▶ [Document passage]
>> Start

Beginnings: 17th Century
In the 17th century, the fur trade emerged as a major commercial enterprise in North America due to European demand for felt hats made from beaver fur. French traders Médard Chouart des Groseilliers and Pierre-Esprit Radisson were the first to propose a trading company to reach the interior of the continent via Hudson Bayand gain easier access to the fur resources of the interior (see Fur Industry). After failing to obtain French support on their terms, they went to England in 1665 and interested Prince Rupert, cousin of Charles II. Rupert persuaded the king, several merchants and noblemen to back the venture. The first ships, the Eaglet and the Nonsuch, were dispatched on 3 June 1668 and the royal charter was proclaimed on 2 May 1670 (see Voyage of the Nonsuch). The “Governor and Company of Adventurers of England trading into Hudson Bay” were granted wide powers, including exclusive trading rights in the territory traversed by rivers flowing into Hudson Bay. This vast region was named Rupert’s Land.
Unlike most contemporary trading concerns, the HBC evolved as a joint-stock company with a centralized bureaucracy. At the annual General Court (Annual General Meeting in today’s terms), shareholders elected a governor and committee to organize fur auctions, order trade goods, hire men and arrange for shipping. The London-based governor and committee set all the basic policies implemented in Rupert’s Land, basing their decisions on annual reports, post journals and account books supplied by the officials on the bay. The General Court also appointed a governor to act on their behalf in the bay area. In Rupert’s Land, each factory (trading post) was commanded by a chief factor (trader) and his council of officers. (See also Fur Trade Routes.)

>> End

[Extracted records]
>> Start

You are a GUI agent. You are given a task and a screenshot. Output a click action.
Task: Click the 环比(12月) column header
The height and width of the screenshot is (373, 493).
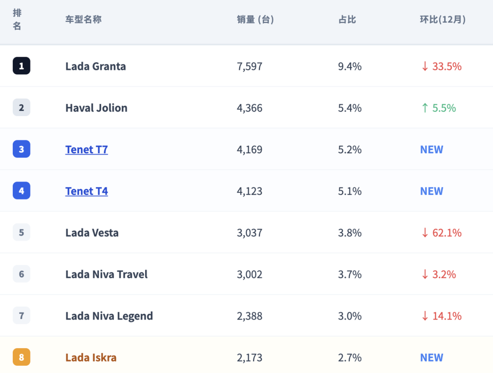tap(443, 20)
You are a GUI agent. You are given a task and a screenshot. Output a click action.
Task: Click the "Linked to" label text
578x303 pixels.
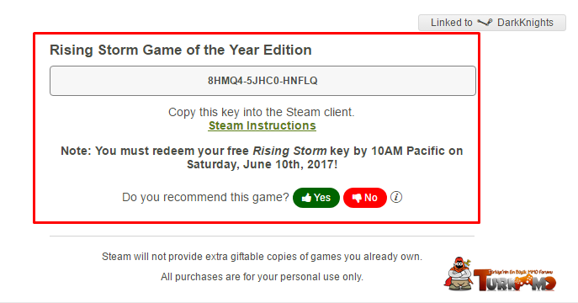(x=452, y=23)
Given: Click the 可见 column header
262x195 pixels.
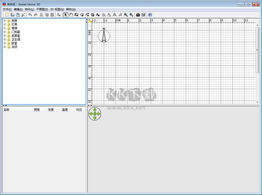Looking at the screenshot, I should tap(79, 110).

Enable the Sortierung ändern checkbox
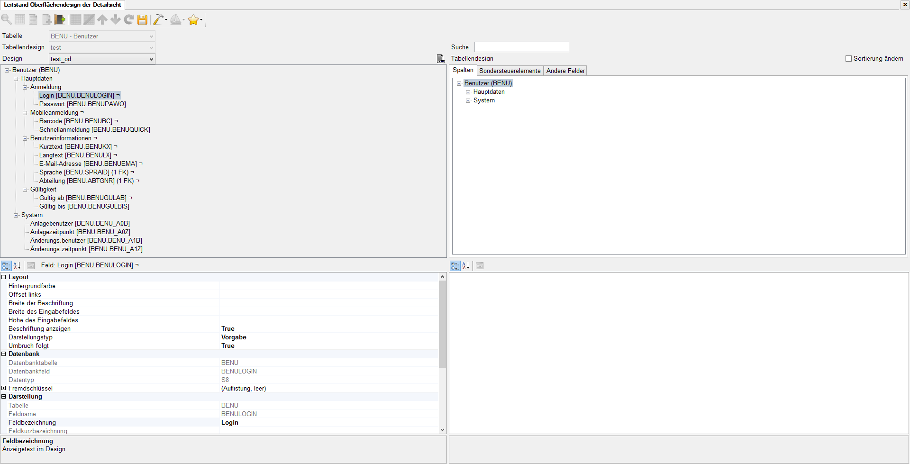coord(848,59)

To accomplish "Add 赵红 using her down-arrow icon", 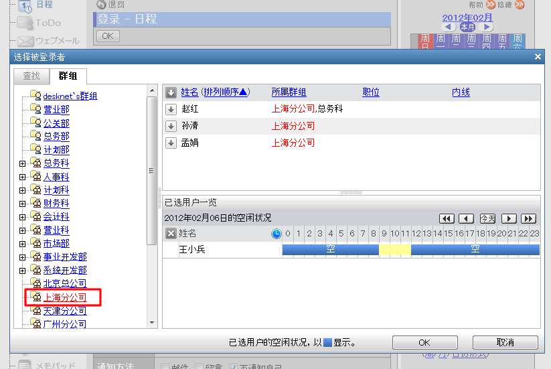I will coord(171,109).
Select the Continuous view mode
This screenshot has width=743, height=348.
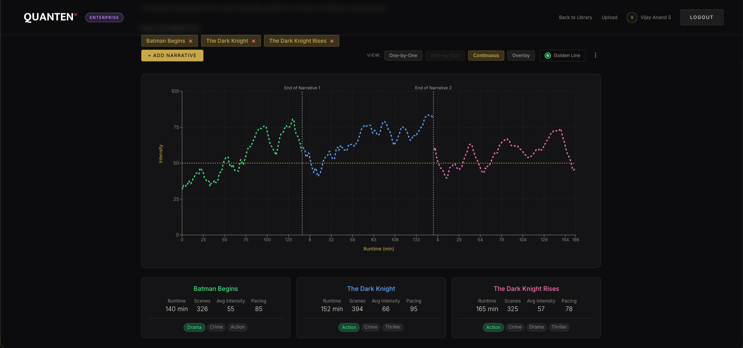tap(486, 56)
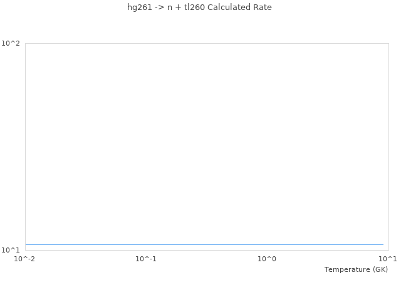Click the top border of the plot frame
This screenshot has height=300, width=401.
tap(207, 43)
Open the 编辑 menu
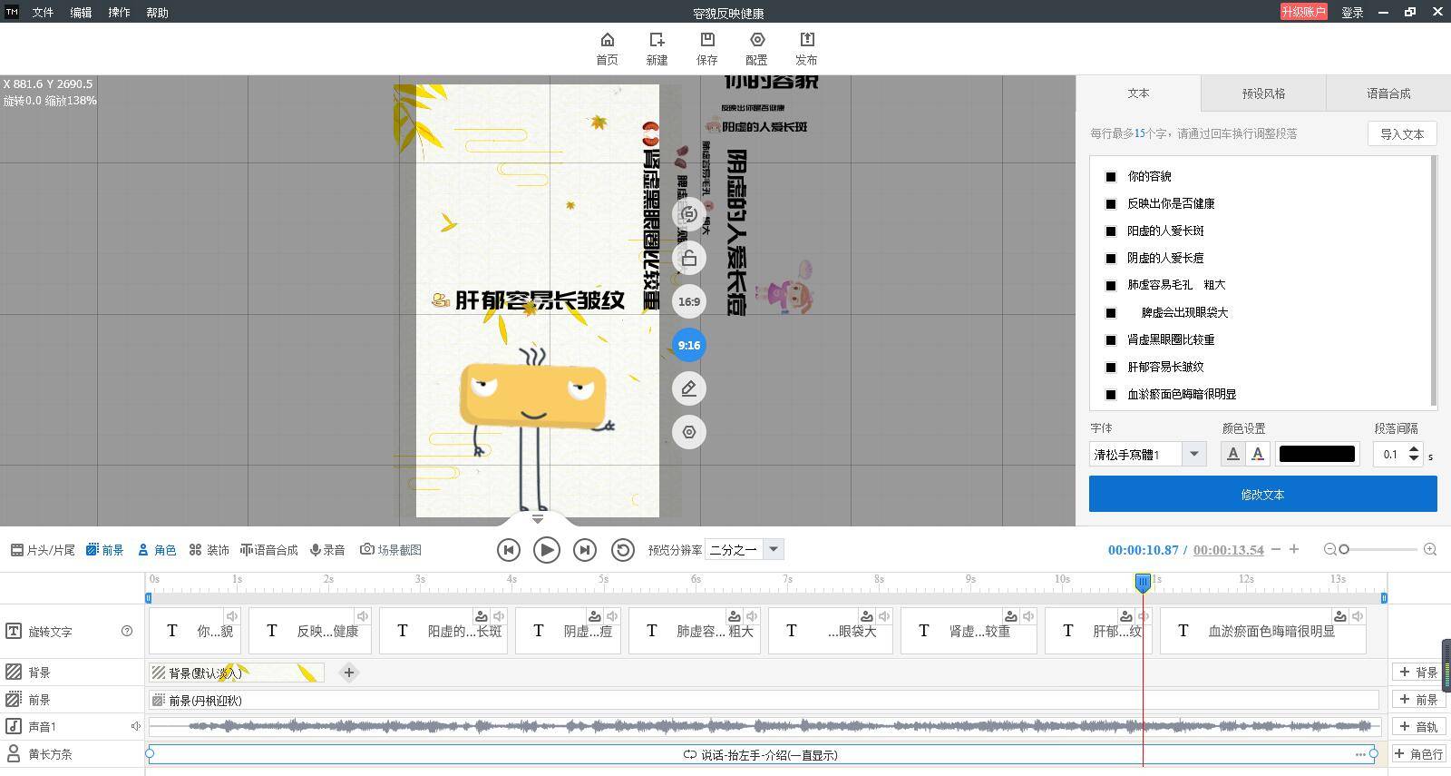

>> End

▶ [Required tasks]
(A) In the fur trade history, on what date was the royal charter proclaimed?
(B) Resume the fur trade history from its final sentence.

▶ [Responses to the exercise]
(A) The royal charter was proclaimed on 2 May 1670.

(B)
DID YOU KNOW?
Historic place names such as Moose Factory and York Factory indicated the “factor” or chief trader of the area resided there. Prince of Wales Fort was at one point called Churchill Factory or Prince of Wales Factory.
After trapping during the fall and winter when beaver pelts were of the highest quality, in the summer months, Indigenous peoples travelled to these trading posts to barter furs for manufactured goods such as metal tools, guns, textiles and foodstuffs. The now-iconic point blanket was one such item bartered for furs. Often, Indigenous traders were middlemen, bringing furs from communities farther inland. In order to standardize trade among posts, the HBC introduced the Made Beaver as the currency of the fur trade. All furs and manufactured items were valued according to this standard, which was the equivalent of one prime male beaver skin.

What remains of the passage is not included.